A relação, que não é da de uma subordinação do tradutor e da língua de chegada ao texto original, implica, por sua vez, a inscrição do sujeito no texto traduzido: “Quanto mais o tradutor se inscreve como sujeito na tradução, mais, paradoxalmente, traduzir pode continuar o texto. Quer dizer, em um outro tempo e uma outra língua, dele fazer um texto. Poética pela poética”. Meschonnic responde desde a sua área às discussões sobre a inevitabilidade da presença do sujeito tradutor nos textos – tanto o original, como o traduzido. Propondo, a sua vez, uma revisão dessa função, suas tarefas e possibilidades.

Se pode parecer demasiado abstrato em uma primeira leitura, talvez o melhor exemplo para visualizar o modelo seja tomar a própria tradução feita por Meschonnic da Bíblia Sagrada. Em Poética do Traduzir, o leitor encontra a tradução para o português da versão do crítico do episódio da Torre de Babel, do Gênesis, acompanhado de uma leitura analítica. Outra opção também seria consultar as transcriações de Haroldo de Campos para o livro sagrado, fortemente inspiradas pelas leituras do pensador francês. Campos publicou Bere’shith, versão do Gênesis, e Qohelet, tradução do Eclesiastes. Depois de sua morte, também publicou-se Éden: um Tríptico Bíblico, conjunto de trechos de diversos livros do Antigo Testamento, organizado por Trajano Vieira.         

Há uma especificidade de sua tradução do livro sagrado. À primeira vista: está escrita em versos, com marcados espaçamentos. A leitura também surpreende pelas metáforas inusitadas, a quantidade de imagens e de quebras: Meschonnic desvela, mais do que uma poesia, uma rítmica e uma oralidade estranhas à leitura ocidental acostumada a uma Bíblia em prosa e seus decorrentes procedimentos de leitura. Revelam-se ao mesmo tempo novas possibilidades interpretativas para o texto, enquanto se questiona a própria gênesis e historicidade da famosa narrativa. Por esse entremeio, inclusive, pode-se ver a importância que assume a oralidade para o autor: não se trata de só mais um componente do significante, senão que parte estruturante da significação e aspecto revelador da historicidade do texto.  
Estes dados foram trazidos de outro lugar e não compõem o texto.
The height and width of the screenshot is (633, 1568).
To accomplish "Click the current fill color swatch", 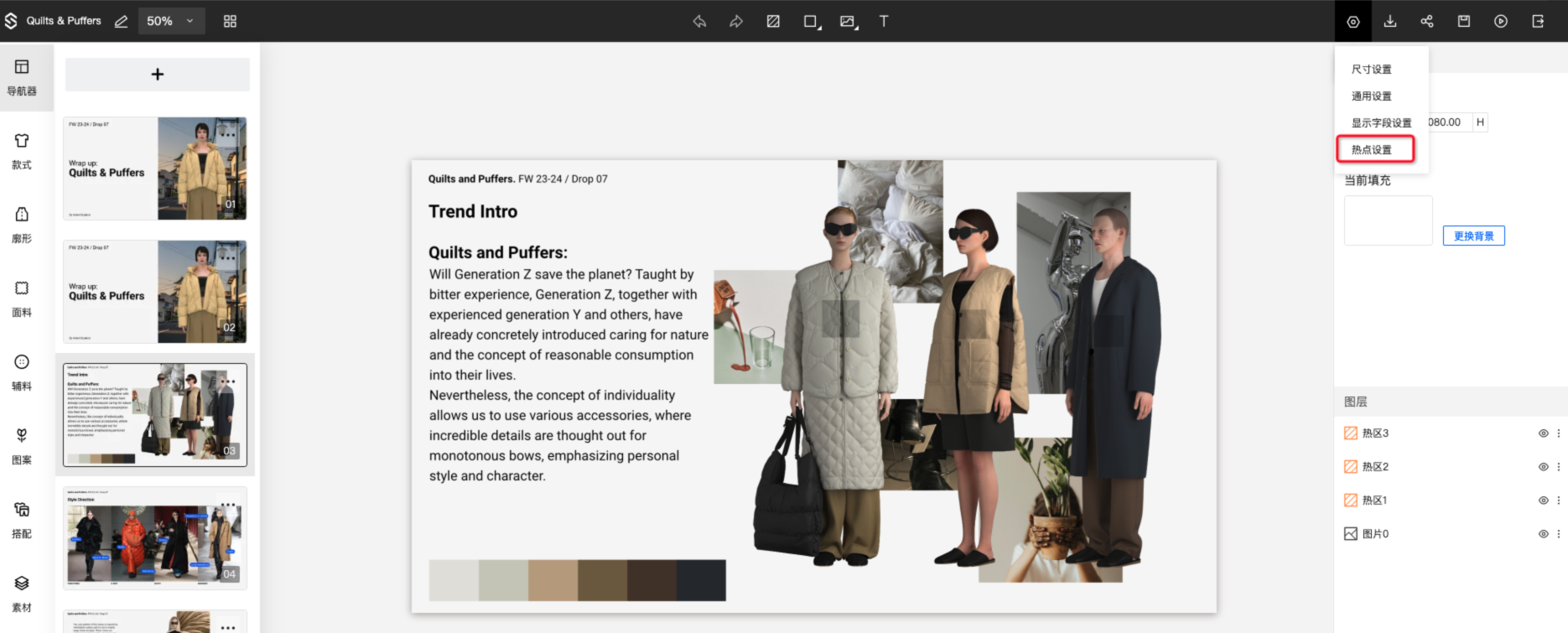I will pyautogui.click(x=1388, y=221).
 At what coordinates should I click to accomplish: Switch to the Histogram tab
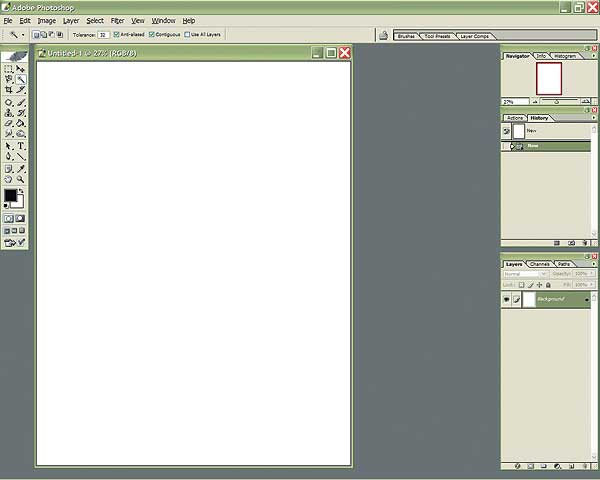click(x=563, y=56)
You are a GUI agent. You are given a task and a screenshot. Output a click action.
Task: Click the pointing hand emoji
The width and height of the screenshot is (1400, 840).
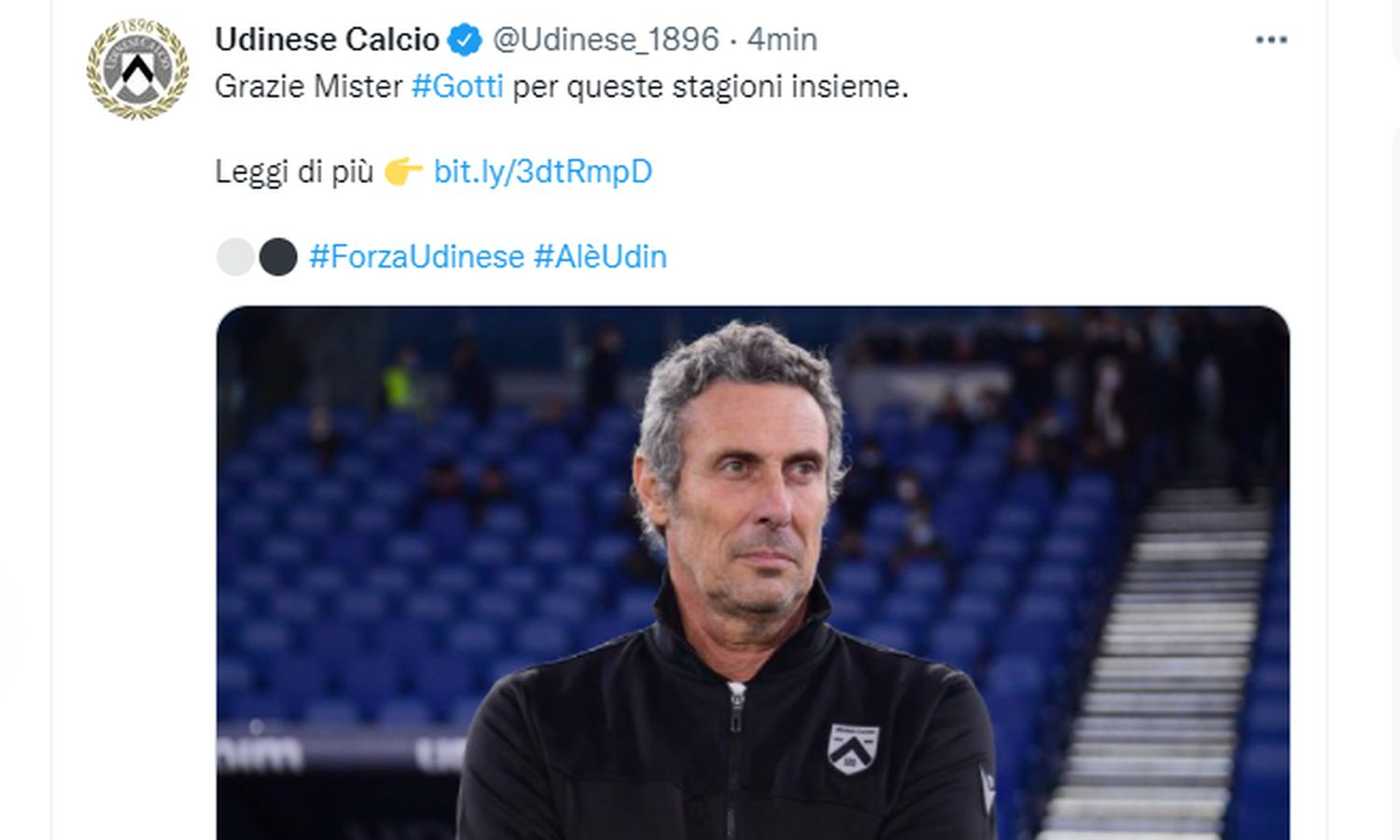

A tradução de Meschonnic do Antigo Testamento é, assim, não só uma crítica do próprio texto – no sentido de uma leitura criteriosa, que recuperou estruturas e dispôs de soluções para a tradução, mas também das outras traduções e da recepção do texto, desde uma rígida análise: “Na Bíblia, tomar uma parataxe por uma subordinação transforma um movimento semítico, oral, num procedimento indo-europeu escrito. A tradução transforma o outro no mesmo. A tradução é, então, aquilo que ela é muitas vezes, o etnocentrismo e a lógica da identidade – apagamento da alteridade.”. O ritmo e a oralidade não são importantes apenas na leitura da Bíblia, mas são analisados e defendidos como critério de leitura para a literatura em geral, e assim aparecem em toda a obra do autor, na teoria da leitura literária que esboça em Critique du rythme (1982) e La rime et la vie (1989), entre outros livros. Os conceitos, especialmente ritmo, aparecem também desde uma leitura menos convencional, fora de arcaísmos: “Ritmo como organização do movimento na palavra, organização de um discurso por um sujeito e de um sujeito por um discurso”. A oralidade, no que lhe diz respeito, não aparece como uma característica perdida, somente recuperada por uma arqueologia nostálgica, senão que como componente da escritura, parte do contínuo da escritura, cuja descoberta e análise deve ser função do tradutor.

Henri Meschonnic (1932 – 2009)
Henri Meschonnic (1932 – 2009)

A leitura da obra de Meschonnic abre caminhos para reavaliar a cultura européia, em primeira instância, e a cultura ocidental, de modo mais amplo: há uma certa descentralização do pensamento europeu, que passa a ser visto desde sua base como espaço de tradução, e não só de produção. Desse modo, seus estudos ampliam as possibilidades e caminhos de leitura não só para os estudos da tradução, mas também para a crítica e a teoria literária.